- **Given problem**
Can you output, word for word, the entries from the line containing "You are a GUI" through the final line of the entries, leaving out any pictures?

- **Supplied records**
┏━━

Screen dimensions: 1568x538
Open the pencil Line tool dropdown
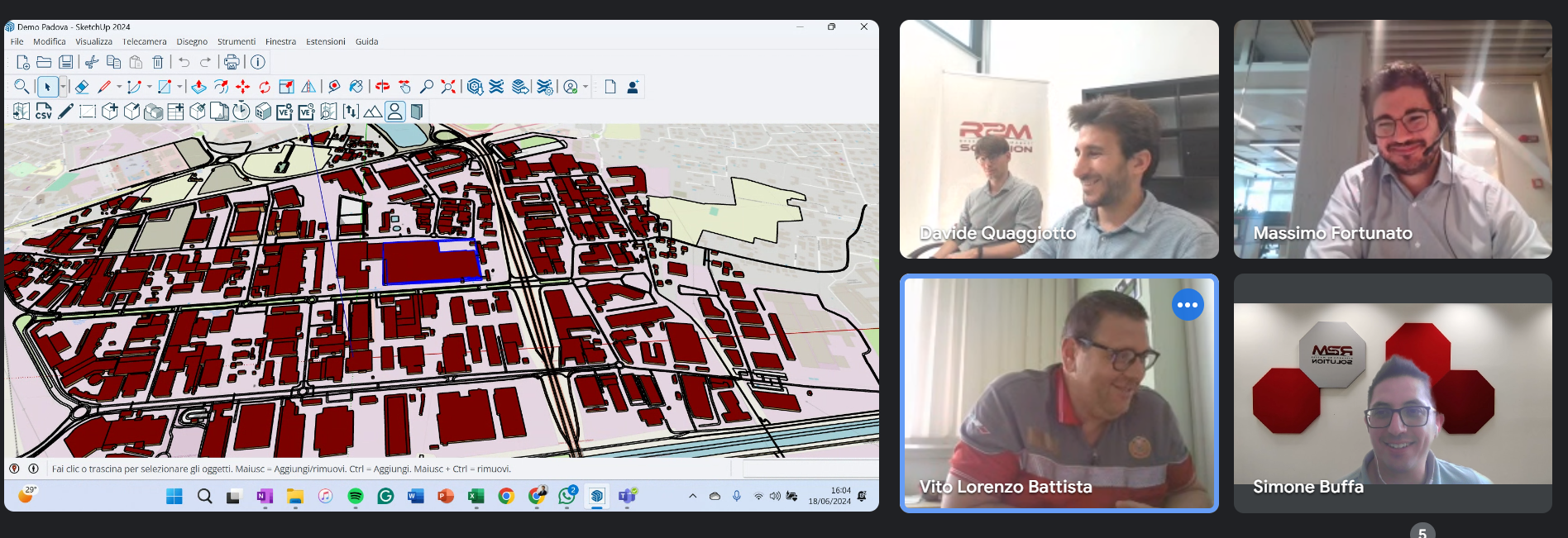pos(119,87)
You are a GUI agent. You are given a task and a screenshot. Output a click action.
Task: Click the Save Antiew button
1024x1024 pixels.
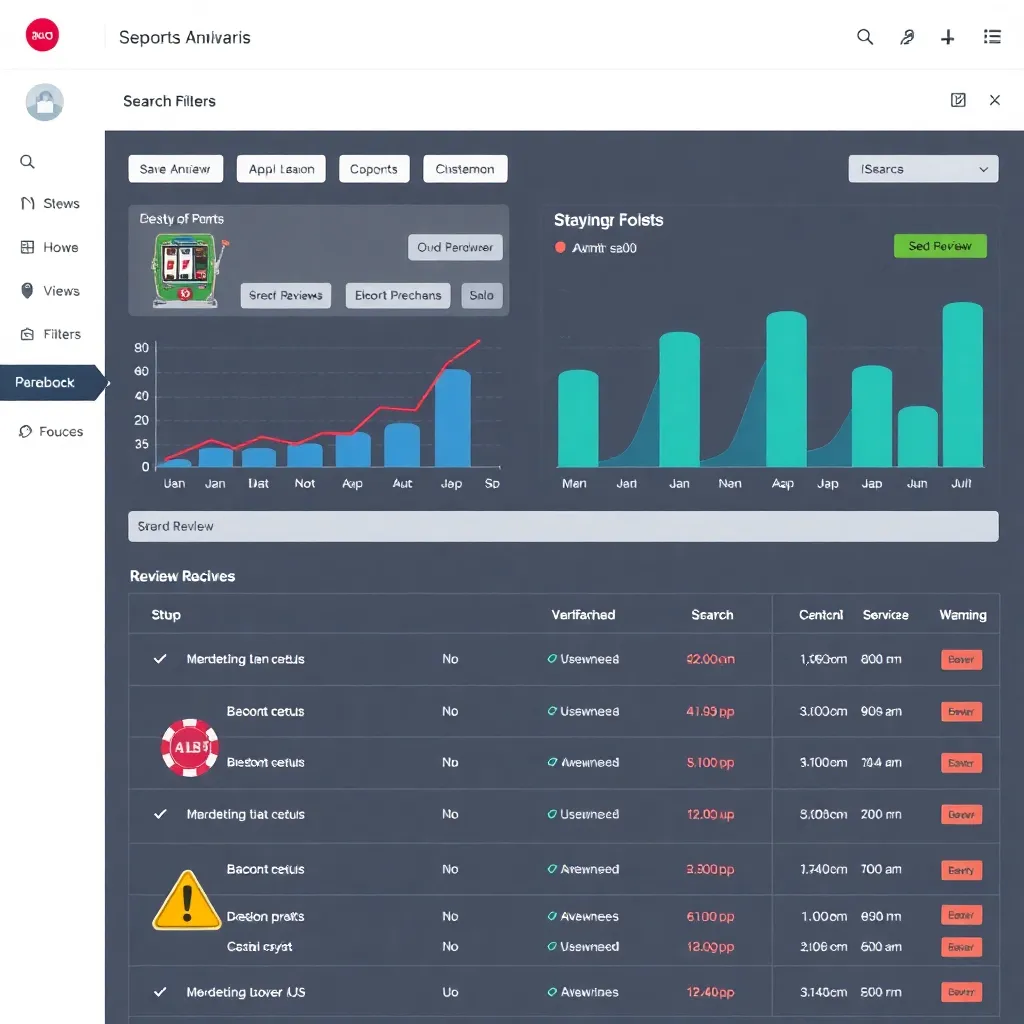point(175,169)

┗━━

- **Final result**
You are a GUI agent. You are given a task and a screenshot. Output a click action.
Task: Click the Save Antiew button
1024x1024 pixels.
point(175,169)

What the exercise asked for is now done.